Tag: performance

  • SQL Server 2016 & Azure Query Store

    SQL Server 2016 & Azure Query Store

    I hadn’t been following the news much regarding SQL Server 2016, so when I did some reading the other day I was quite pleasantly surprised by some of the new features announced (not to mention that it looks like SSMS will finally be getting some much needed love). 🙂

    We’ve been having some frustrating intermittent performance issues recently, and I was struggling to gain much insight into what the issue was (since we’re using Azure Databases, so scope for troubleshooting is a little narrower than for on-premise SQL servers).  So when I read about the “Query Store” feature available in SQL Server 2016 and Azure Database (v12) I got quite excited.

    What is it?

    I’ll keep this short and sweet since there’s already a few good posts out there about the Query Store. Basically this feature allows you to track down queries which have “regressed” (i.e. it was performing well, and then all of a sudden it turned to crap for no apparent reason).

    Not only can you track them down, you can now “pin” the old (i.e. good) execution plan.  Essentially you’re overriding the optimiser and telling it that you in fact know better.

    Sweet! How do I do it?

    You could do this before now, by forcing plans using USE PLAN query hints, etc.  But the Query Store and it’s related new shiny UI makes it soooo much easier and “trackable”.

    Dashboard displaying a summary of regressed queries in SQL Server, highlighting query execution durations and plans.

    As I said before though, I’m not going to go into details about how to use it. I used this post to figure out how it works, how to force plans, how to monitor how it’s going, etc.
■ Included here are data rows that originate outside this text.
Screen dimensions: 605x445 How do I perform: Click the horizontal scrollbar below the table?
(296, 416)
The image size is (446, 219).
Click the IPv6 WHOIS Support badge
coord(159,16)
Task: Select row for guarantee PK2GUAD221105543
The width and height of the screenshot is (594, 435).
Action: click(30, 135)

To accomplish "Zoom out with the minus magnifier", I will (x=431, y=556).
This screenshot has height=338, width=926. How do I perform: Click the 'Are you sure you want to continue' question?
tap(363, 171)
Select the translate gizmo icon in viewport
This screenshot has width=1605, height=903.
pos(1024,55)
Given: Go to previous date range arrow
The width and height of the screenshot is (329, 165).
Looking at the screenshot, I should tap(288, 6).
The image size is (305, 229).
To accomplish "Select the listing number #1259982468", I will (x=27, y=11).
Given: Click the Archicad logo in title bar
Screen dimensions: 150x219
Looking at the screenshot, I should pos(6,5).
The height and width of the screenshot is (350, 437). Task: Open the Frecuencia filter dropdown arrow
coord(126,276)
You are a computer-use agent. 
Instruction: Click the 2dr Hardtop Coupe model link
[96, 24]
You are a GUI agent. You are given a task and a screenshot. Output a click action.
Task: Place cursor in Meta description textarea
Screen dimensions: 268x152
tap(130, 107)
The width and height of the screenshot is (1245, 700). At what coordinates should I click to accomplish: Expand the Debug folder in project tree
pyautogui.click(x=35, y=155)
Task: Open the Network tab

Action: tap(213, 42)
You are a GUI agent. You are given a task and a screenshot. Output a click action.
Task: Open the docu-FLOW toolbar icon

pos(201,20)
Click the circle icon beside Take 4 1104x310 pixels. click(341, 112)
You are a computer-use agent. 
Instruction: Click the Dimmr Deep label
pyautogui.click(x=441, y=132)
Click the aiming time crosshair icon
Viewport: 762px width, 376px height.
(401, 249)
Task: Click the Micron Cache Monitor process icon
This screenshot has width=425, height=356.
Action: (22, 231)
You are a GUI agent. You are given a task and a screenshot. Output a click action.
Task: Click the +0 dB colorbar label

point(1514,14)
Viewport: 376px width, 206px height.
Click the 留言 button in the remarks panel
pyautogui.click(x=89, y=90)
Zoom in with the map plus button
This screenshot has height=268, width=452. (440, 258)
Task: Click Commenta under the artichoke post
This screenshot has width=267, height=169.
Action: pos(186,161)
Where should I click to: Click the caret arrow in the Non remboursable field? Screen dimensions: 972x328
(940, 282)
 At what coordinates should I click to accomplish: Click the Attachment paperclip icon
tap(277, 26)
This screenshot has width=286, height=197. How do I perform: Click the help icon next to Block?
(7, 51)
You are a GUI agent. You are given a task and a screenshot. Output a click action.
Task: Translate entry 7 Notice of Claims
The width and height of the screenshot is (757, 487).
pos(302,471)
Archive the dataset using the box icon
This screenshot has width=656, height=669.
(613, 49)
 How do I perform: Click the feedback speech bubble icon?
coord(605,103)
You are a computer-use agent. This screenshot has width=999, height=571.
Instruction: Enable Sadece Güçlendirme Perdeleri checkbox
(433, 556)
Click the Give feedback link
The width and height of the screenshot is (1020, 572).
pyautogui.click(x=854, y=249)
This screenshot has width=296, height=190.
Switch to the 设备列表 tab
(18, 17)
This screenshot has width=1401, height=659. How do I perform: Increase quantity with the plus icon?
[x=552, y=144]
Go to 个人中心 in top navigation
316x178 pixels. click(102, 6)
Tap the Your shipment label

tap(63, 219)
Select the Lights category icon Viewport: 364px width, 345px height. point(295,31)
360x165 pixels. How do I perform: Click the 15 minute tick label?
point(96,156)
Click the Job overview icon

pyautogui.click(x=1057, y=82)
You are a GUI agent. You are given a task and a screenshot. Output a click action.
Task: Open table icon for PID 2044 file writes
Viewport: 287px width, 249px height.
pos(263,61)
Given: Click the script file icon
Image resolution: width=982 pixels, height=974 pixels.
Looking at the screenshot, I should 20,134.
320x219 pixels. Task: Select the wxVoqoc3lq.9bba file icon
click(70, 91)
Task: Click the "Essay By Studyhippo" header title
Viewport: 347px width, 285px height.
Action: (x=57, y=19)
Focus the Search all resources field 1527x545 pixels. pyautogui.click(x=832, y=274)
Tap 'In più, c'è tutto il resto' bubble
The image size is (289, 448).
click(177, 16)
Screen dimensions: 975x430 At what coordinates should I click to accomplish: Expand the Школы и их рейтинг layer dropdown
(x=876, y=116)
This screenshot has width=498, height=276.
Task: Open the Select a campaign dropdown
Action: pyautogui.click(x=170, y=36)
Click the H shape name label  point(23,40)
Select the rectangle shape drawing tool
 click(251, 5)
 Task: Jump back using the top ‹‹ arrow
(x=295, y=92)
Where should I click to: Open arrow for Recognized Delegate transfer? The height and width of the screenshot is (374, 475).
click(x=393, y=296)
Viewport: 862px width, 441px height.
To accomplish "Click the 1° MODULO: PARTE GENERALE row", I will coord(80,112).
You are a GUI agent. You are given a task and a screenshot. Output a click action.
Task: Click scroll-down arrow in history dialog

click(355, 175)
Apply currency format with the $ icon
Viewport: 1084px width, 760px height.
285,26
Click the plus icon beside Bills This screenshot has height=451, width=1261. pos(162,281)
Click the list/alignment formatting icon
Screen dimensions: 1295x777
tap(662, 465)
    Ok, so how did it help?

    Our problem was that we were seeing intermittent DTU spikes (remember, we’re on Azure, so this means we were maxing out our premium-tier database’s resources in some way, whether CPU, Disk I/O, etc). We tracked it down to a heavy stored procedure call which was running well 99% of the time, but would get a “bad plan” every now and then.  So we would see a spike in our app response time in New Relic, I’d jump into a query window and run an sp_recompile on this proc, and usually the problem would go away (until the next time).

    Obviously this wasn’t a sustainable approach, so I needed to either rewrite the proc to make it more stable, tweak some indexes, or force a plan.  I fired up the new “Regressed Queries” report (shown above) and it quickly highlighted the problem query.  From there it was a case of selecting the “good” plan, and hitting the “Force Plan” button. Well… I don’t trust buttons so I actually ran the TSQL equivalent, sys.sp_query_store_force_plan.

    Visual representation of tracked queries in SQL Server Management Studio with execution plan and query performance metrics.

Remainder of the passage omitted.